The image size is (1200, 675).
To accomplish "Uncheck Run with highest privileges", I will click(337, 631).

# # # # # # #

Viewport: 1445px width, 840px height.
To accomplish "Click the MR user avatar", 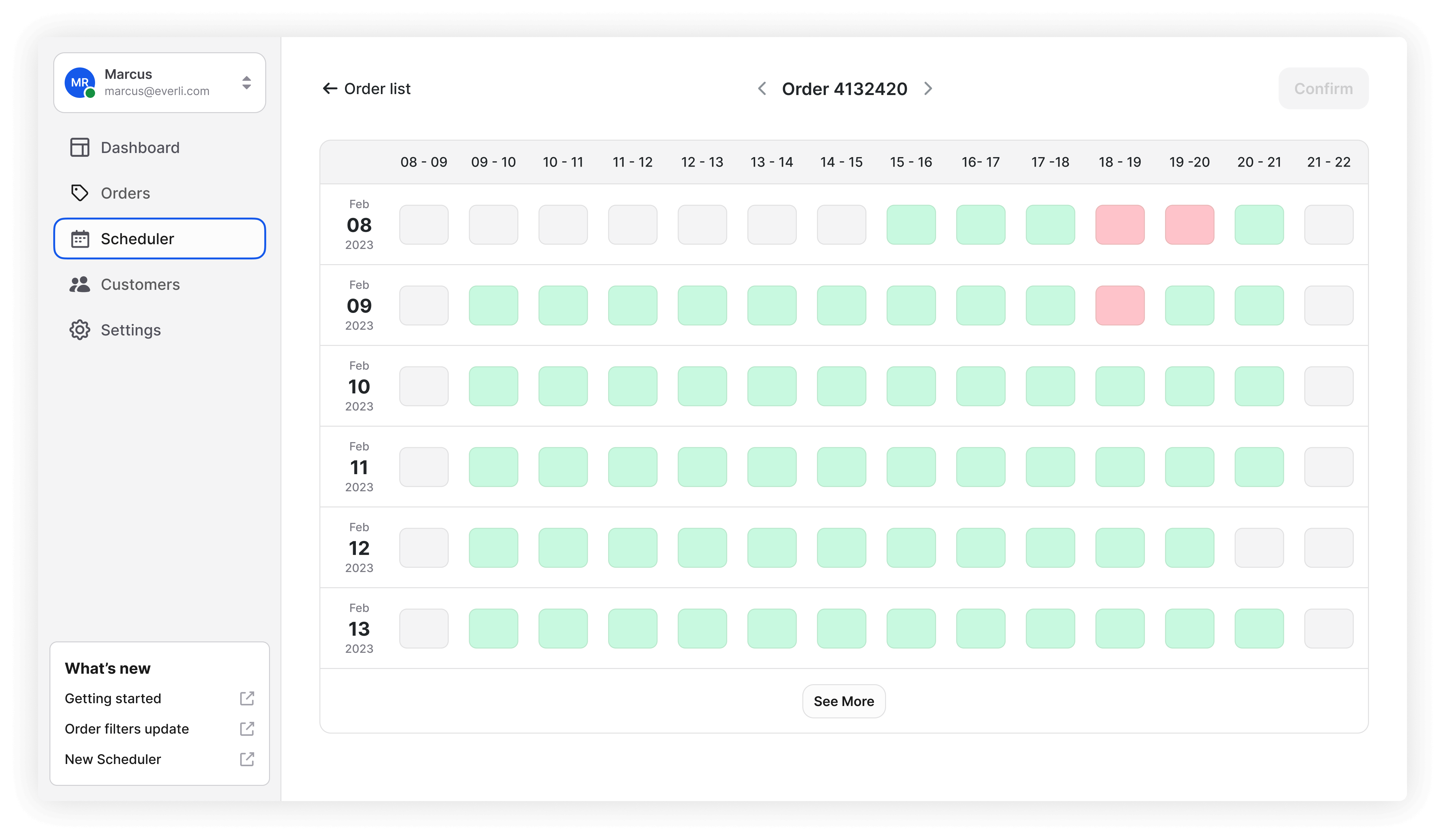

# # # # # # #

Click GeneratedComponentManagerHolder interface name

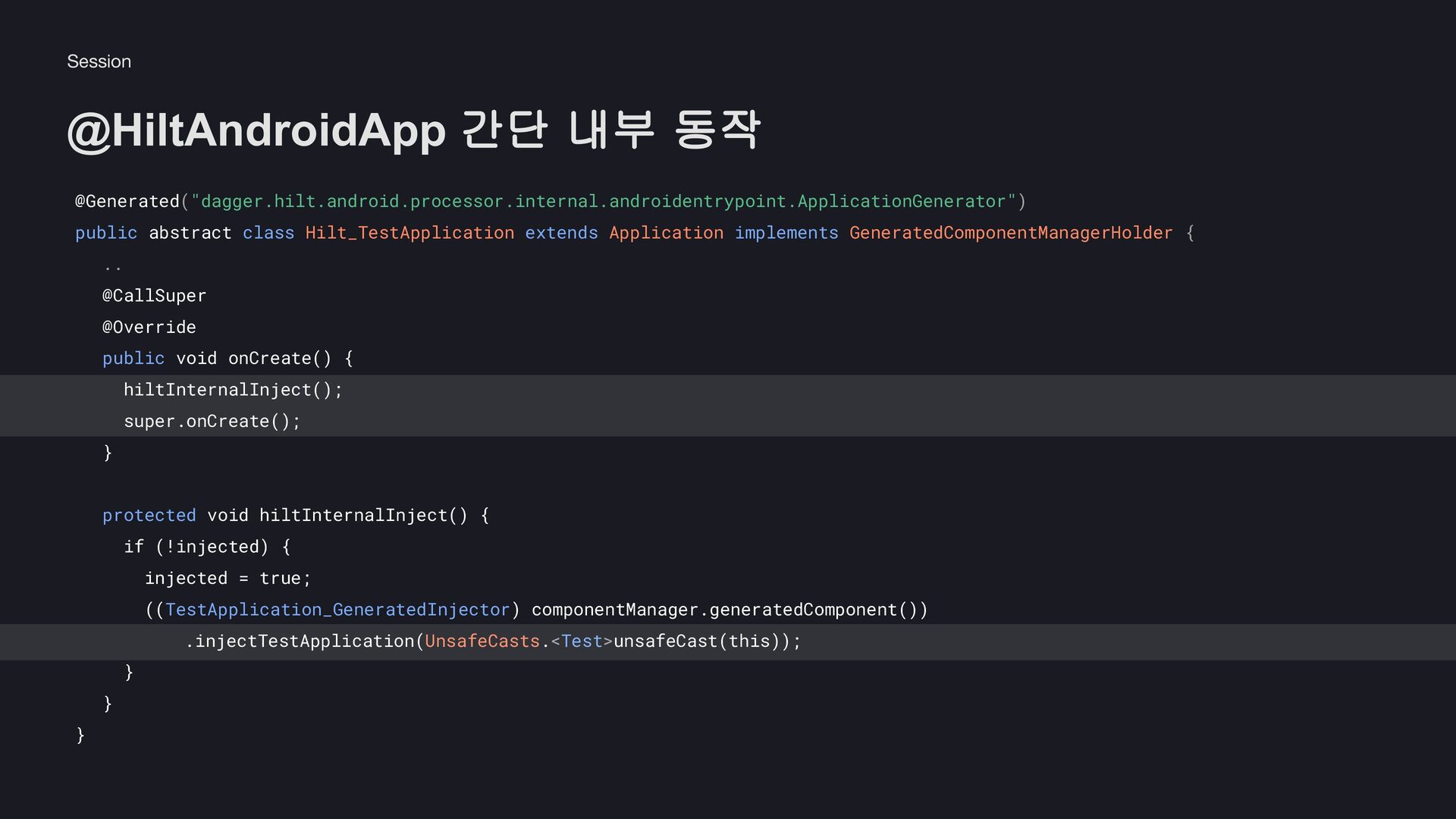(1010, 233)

# # # # # # #

> **Problem**: Copy out the records, unchanged, from the line containing "The image size is (1200, 675)." through the line containing "will click(337, 631).", both included.

> **Exercise solution**:
The image size is (1200, 675).
To accomplish "Uncheck Run with highest privileges", I will click(337, 631).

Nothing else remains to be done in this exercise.